## Stored entries
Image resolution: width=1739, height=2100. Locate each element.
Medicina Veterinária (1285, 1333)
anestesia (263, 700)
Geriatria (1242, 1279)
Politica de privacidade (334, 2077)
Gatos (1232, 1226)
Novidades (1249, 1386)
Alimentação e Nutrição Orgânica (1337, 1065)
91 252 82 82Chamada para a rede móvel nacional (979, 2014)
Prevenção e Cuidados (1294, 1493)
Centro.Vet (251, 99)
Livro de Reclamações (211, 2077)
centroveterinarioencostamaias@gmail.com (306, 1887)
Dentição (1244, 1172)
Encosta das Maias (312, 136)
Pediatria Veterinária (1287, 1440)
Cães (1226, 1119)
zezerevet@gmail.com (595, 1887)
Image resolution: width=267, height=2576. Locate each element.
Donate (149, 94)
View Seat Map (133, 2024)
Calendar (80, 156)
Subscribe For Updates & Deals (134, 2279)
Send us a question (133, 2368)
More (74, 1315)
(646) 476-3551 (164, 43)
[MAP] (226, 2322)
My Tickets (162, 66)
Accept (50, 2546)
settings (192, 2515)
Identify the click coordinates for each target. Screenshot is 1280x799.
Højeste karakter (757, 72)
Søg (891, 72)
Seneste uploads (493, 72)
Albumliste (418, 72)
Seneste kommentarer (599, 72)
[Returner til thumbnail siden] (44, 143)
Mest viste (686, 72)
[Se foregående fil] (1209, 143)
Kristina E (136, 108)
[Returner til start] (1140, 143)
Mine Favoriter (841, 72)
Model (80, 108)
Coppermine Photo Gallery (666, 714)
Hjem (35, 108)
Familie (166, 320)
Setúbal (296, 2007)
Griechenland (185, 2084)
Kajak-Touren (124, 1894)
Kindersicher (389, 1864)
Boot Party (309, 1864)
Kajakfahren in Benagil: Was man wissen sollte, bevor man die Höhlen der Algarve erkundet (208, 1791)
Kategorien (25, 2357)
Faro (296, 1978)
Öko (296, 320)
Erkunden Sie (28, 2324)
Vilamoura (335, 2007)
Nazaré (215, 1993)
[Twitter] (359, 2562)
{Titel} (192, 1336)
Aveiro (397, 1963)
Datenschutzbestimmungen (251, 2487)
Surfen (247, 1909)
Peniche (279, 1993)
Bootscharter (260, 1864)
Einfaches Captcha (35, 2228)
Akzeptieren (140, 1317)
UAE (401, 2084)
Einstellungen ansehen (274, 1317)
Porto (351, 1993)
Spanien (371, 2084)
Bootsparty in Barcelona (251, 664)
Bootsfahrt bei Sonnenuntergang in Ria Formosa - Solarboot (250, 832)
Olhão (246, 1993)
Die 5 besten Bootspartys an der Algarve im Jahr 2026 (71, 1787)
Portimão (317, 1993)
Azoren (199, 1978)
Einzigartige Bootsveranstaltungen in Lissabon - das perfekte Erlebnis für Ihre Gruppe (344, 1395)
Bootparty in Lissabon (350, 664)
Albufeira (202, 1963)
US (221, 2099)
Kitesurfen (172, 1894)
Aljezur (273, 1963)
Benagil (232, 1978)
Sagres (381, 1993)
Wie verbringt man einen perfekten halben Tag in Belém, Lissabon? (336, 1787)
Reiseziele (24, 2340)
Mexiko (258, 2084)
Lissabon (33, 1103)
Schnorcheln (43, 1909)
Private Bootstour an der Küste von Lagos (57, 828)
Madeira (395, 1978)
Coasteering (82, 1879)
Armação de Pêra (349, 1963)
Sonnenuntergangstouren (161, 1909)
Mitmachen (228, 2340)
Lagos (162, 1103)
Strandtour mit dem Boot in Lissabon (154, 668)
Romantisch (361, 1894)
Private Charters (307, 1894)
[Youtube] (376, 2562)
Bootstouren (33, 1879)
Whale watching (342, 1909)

## What is needed
Wherever a line holds the word "gmail", copy that line out of the entries above.

## Finished task
centroveterinarioencostamaias@gmail.com (306, 1887)
zezerevet@gmail.com (595, 1887)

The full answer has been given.